The book, released this month by the Oxford University Press, examines lawsuits that have promoted social change and brought wrongdoing to light, including school desegregation and advances in marriage rights, along with lawsuits that enforced the Americans with Disabilities Act, made cars and other products safer, and compensated individuals for damage done to them. Lahav points out that litigation has costs, but its benefits are too often ignored in reform efforts. These benefits include enforcing the law, releasing important information, and promoting both participation and equality among citizens.
The book is an important reminder of why litigation matters, according to David Cole, a Georgetown Law professor and national legal director of the American Civil Liberties Union. “In a culture where it has become fashionable to bash lawyers and the lawsuits they file, Alexandra Lahav reminds us, in forceful, engaging, and compelling prose, that litigation plays an essential role in our democracy,” he writes.

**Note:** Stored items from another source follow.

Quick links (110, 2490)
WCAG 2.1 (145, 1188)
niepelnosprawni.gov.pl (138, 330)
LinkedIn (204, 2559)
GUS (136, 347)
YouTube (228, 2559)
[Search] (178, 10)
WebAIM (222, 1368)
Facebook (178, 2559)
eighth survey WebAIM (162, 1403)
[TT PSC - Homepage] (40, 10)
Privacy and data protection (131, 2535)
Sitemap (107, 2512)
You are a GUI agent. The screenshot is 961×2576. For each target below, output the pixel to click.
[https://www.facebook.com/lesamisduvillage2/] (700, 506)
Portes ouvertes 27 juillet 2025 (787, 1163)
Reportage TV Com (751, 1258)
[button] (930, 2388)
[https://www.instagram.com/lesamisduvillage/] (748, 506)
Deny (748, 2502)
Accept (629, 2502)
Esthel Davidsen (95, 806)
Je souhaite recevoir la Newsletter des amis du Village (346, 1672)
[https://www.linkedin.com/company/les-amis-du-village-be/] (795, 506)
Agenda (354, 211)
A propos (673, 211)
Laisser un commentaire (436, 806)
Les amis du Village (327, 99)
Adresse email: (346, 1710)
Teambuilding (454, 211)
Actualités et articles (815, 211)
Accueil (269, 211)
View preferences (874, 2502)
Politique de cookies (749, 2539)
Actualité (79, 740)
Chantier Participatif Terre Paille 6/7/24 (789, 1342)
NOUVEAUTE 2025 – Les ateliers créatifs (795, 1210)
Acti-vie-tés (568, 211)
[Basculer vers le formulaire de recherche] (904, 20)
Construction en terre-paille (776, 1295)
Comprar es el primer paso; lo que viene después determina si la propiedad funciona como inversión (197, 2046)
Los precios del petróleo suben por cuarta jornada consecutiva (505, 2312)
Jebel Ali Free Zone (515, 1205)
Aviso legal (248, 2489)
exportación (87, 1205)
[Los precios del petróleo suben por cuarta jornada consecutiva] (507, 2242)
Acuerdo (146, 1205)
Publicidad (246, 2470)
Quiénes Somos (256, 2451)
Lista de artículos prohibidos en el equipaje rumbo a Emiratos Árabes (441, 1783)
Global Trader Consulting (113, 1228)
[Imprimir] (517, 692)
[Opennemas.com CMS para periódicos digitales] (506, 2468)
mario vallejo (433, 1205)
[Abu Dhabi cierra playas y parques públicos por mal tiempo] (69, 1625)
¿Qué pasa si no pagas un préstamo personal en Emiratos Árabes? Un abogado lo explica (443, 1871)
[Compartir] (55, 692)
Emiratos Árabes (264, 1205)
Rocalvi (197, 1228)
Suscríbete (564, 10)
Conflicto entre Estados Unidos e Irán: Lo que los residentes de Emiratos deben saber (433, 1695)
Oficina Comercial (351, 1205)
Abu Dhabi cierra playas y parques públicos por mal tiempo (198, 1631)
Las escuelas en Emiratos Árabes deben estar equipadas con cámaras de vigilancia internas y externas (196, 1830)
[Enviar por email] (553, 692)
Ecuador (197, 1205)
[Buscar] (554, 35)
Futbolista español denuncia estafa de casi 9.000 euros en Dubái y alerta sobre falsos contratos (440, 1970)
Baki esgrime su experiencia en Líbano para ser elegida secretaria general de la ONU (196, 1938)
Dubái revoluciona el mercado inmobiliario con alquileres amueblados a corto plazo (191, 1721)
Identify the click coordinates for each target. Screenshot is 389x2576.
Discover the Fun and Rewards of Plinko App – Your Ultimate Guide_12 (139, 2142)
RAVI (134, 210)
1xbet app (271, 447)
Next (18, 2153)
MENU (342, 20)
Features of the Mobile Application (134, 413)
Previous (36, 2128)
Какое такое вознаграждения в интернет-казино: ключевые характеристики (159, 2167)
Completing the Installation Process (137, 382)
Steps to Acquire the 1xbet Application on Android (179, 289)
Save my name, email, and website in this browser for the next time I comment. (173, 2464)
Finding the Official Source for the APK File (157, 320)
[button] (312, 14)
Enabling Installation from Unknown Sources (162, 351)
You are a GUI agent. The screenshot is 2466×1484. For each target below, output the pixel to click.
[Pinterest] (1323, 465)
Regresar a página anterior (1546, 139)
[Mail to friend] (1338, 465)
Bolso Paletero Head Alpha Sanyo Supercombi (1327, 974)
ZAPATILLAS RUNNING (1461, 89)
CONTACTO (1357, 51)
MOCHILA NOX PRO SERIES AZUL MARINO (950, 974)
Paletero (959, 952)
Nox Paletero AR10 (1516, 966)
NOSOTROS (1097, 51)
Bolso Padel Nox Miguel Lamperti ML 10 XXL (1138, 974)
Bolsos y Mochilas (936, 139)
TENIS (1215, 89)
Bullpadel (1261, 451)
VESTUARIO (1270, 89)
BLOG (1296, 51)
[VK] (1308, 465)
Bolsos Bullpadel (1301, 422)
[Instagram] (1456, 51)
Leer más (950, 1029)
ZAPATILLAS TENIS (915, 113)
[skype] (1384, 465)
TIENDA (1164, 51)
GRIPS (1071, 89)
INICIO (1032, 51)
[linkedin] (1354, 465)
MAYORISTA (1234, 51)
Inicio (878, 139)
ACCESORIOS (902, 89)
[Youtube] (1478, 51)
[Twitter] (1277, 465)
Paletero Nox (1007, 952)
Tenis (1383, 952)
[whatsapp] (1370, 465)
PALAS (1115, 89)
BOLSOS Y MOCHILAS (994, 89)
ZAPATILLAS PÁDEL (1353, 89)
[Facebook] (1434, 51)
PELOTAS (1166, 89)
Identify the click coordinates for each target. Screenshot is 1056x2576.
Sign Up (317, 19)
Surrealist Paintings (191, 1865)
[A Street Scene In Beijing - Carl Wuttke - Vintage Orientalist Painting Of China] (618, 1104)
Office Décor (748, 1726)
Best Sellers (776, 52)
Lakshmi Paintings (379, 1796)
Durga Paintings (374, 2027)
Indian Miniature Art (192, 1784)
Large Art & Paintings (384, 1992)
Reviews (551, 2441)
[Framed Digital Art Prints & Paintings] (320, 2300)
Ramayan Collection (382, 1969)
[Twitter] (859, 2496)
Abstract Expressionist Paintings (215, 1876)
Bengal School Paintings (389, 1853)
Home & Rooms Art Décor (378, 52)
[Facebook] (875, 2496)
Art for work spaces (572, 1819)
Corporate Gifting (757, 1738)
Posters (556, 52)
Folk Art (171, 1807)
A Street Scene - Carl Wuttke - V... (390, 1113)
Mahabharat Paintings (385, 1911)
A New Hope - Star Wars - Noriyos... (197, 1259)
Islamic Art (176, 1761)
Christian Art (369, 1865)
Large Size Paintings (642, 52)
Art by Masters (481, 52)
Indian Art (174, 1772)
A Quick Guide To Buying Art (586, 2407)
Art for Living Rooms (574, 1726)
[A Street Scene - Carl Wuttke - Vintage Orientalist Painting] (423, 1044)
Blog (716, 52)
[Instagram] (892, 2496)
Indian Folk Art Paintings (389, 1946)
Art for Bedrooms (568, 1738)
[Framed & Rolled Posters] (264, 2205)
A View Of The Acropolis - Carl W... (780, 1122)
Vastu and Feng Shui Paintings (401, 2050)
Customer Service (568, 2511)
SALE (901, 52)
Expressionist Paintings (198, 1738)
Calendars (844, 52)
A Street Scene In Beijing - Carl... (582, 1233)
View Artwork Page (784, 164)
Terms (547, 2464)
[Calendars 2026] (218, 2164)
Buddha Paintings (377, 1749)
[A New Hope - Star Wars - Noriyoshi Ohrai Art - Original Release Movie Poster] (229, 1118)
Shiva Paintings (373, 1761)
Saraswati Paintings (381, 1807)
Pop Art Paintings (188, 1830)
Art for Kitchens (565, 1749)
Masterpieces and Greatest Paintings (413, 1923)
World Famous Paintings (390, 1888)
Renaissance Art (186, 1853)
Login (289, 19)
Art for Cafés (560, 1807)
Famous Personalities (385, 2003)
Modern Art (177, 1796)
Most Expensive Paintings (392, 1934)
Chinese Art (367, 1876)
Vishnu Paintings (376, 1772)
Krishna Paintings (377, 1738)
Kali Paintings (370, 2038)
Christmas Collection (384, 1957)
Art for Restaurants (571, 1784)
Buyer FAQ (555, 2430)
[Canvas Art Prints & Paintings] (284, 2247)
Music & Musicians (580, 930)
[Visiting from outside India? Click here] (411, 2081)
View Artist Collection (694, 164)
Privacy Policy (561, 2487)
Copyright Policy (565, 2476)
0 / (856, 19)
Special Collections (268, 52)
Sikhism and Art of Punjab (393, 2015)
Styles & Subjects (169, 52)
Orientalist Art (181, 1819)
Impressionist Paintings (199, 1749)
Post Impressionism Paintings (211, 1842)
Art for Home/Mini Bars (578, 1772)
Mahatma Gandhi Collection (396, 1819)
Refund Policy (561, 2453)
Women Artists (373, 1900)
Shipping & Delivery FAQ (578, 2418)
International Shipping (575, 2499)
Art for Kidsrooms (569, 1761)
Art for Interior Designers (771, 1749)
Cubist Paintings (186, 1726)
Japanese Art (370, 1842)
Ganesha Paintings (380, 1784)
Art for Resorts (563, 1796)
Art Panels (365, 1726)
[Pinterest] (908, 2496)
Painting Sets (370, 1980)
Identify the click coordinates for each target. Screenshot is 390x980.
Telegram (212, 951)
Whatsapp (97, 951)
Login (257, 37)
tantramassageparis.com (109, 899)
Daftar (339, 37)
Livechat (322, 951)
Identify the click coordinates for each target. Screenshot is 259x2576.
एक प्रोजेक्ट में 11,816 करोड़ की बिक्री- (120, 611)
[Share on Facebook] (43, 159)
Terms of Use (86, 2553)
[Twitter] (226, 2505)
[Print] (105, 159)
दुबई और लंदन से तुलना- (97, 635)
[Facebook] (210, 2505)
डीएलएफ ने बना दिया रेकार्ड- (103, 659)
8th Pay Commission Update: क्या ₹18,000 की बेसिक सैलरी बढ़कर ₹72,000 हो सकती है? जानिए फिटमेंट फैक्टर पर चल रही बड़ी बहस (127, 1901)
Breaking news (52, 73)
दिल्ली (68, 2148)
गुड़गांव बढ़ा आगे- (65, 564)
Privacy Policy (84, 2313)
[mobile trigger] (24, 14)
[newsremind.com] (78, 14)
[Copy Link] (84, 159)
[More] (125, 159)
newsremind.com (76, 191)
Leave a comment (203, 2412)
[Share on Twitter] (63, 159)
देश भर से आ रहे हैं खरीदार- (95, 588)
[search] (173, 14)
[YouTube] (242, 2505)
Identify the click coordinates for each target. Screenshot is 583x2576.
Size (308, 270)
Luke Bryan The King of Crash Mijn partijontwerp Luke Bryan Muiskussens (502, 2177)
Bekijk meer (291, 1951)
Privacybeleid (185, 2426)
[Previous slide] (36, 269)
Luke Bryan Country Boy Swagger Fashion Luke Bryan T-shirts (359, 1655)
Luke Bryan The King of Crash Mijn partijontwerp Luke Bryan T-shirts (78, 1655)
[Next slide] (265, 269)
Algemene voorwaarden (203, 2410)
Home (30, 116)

Publishers Weekly praises it for “well-reasoned analyses that perfectly balance detail with brevity.”
Lahav, an expert on civil procedure, complex litigation and mass torts, has written and spoken extensively on civil procedure and the role of litigation in democracy. In addition to writing a popular civil procedure casebook, she has testified before Congress and written amicus briefs in Supreme Court cases relating to class actions. Her articles have been cited by numerous district and appellate courts.
Lahav was a teaching fellow at Stanford Law School before she joined the UConn Law faculty in 2004, and she has also taught at Columbia, Harvard and Yale.